_REQUIRED WORK_.
Nothing but the data itself, reproduced exactly, is the expected answer.

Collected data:
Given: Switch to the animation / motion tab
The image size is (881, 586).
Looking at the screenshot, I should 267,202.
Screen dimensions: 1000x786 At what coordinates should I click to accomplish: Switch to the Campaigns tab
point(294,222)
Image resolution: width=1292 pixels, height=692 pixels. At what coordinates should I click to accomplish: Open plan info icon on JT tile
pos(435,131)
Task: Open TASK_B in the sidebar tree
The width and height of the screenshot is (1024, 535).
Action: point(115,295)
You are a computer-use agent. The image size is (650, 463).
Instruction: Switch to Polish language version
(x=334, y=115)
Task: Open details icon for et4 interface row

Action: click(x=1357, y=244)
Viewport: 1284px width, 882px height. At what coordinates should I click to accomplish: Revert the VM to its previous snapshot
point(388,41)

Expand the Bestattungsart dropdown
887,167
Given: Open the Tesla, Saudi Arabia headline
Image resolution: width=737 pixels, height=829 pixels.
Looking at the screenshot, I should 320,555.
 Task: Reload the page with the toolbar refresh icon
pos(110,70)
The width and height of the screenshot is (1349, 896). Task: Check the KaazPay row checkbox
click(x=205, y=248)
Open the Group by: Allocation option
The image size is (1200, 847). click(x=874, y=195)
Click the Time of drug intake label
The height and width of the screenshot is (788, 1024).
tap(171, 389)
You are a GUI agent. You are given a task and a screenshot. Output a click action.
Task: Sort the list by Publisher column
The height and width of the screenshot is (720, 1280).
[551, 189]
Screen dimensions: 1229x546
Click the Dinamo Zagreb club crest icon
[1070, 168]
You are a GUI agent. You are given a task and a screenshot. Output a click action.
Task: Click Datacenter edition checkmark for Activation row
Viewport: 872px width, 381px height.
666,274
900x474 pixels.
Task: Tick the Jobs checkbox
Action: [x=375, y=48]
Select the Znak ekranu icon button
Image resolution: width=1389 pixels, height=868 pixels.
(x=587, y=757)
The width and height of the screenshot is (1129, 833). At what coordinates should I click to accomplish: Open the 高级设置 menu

_COMPLETED TASK_.
Given: Switch to the animation / motion tab
The image size is (881, 586).
Looking at the screenshot, I should 267,202.
Screen dimensions: 1000x786 At what coordinates should I click to accomplish: Switch to the Campaigns tab
point(294,222)
Image resolution: width=1292 pixels, height=692 pixels. At what coordinates should I click to accomplish: Open plan info icon on JT tile
pos(435,131)
Task: Open TASK_B in the sidebar tree
The width and height of the screenshot is (1024, 535).
Action: point(115,295)
You are a computer-use agent. The image size is (650, 463).
Instruction: Switch to Polish language version
(x=334, y=115)
Task: Open details icon for et4 interface row

Action: click(x=1357, y=244)
Viewport: 1284px width, 882px height. At what coordinates should I click to accomplish: Revert the VM to its previous snapshot
point(388,41)

Expand the Bestattungsart dropdown
887,167
Given: Open the Tesla, Saudi Arabia headline
Image resolution: width=737 pixels, height=829 pixels.
Looking at the screenshot, I should 320,555.
 Task: Reload the page with the toolbar refresh icon
pos(110,70)
The width and height of the screenshot is (1349, 896). Task: Check the KaazPay row checkbox
click(x=205, y=248)
Open the Group by: Allocation option
The image size is (1200, 847). click(x=874, y=195)
Click the Time of drug intake label
The height and width of the screenshot is (788, 1024).
tap(171, 389)
You are a GUI agent. You are given a task and a screenshot. Output a click action.
Task: Sort the list by Publisher column
The height and width of the screenshot is (720, 1280).
[551, 189]
Screen dimensions: 1229x546
Click the Dinamo Zagreb club crest icon
[1070, 168]
You are a GUI agent. You are given a task and a screenshot. Output a click action.
Task: Click Datacenter edition checkmark for Activation row
Viewport: 872px width, 381px height.
666,274
900x474 pixels.
Task: Tick the Jobs checkbox
Action: [x=375, y=48]
Select the Znak ekranu icon button
Image resolution: width=1389 pixels, height=868 pixels.
(x=587, y=757)
The width and height of the screenshot is (1129, 833). At what coordinates should I click to accomplish: Open the 高级设置 menu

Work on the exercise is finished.